What you have to do
Tally the lines in the records below that contain the string "Open", matching case exactly. Reply with the number alone.

Records provided
##############################
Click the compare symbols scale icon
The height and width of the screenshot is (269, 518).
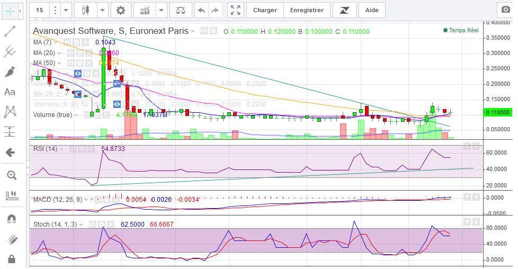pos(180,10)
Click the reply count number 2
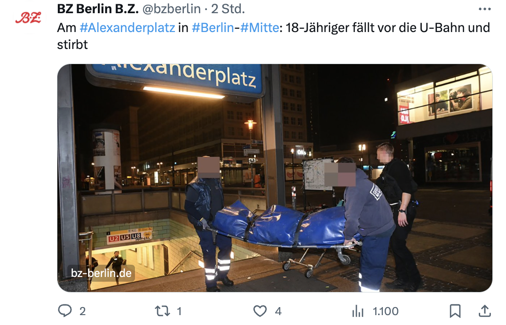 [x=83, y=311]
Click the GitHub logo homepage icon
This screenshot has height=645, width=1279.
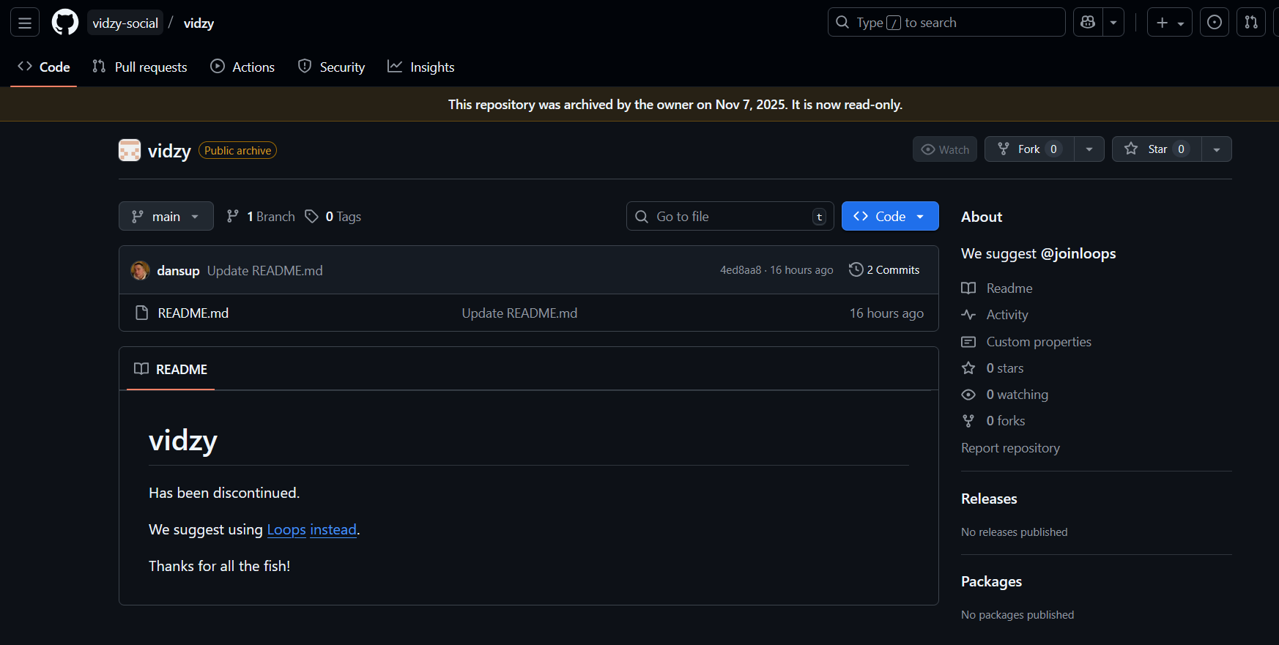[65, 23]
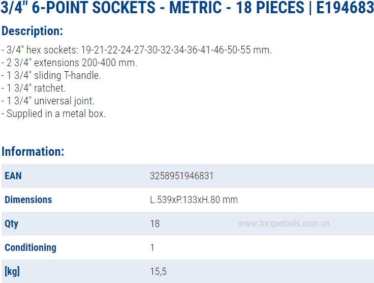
##############################
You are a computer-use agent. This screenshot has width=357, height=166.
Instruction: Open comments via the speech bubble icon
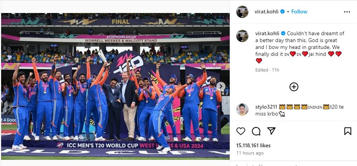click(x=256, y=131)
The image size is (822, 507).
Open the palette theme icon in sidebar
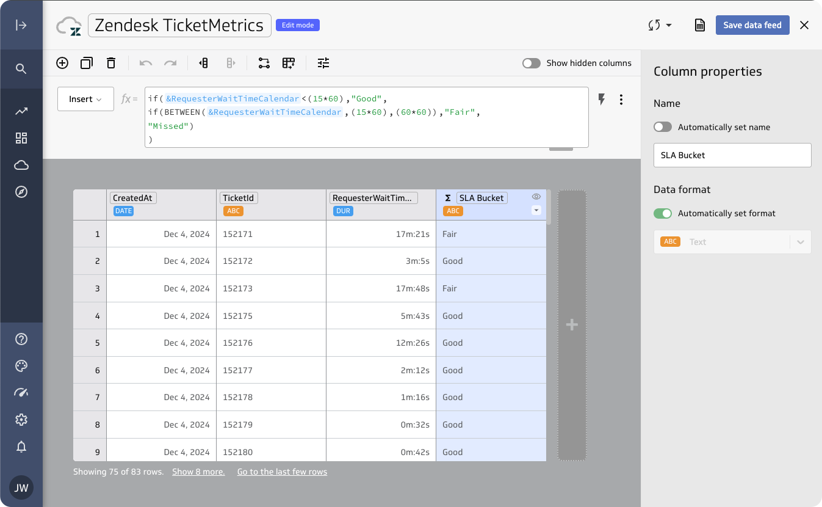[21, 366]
##############################
Solution to this problem
2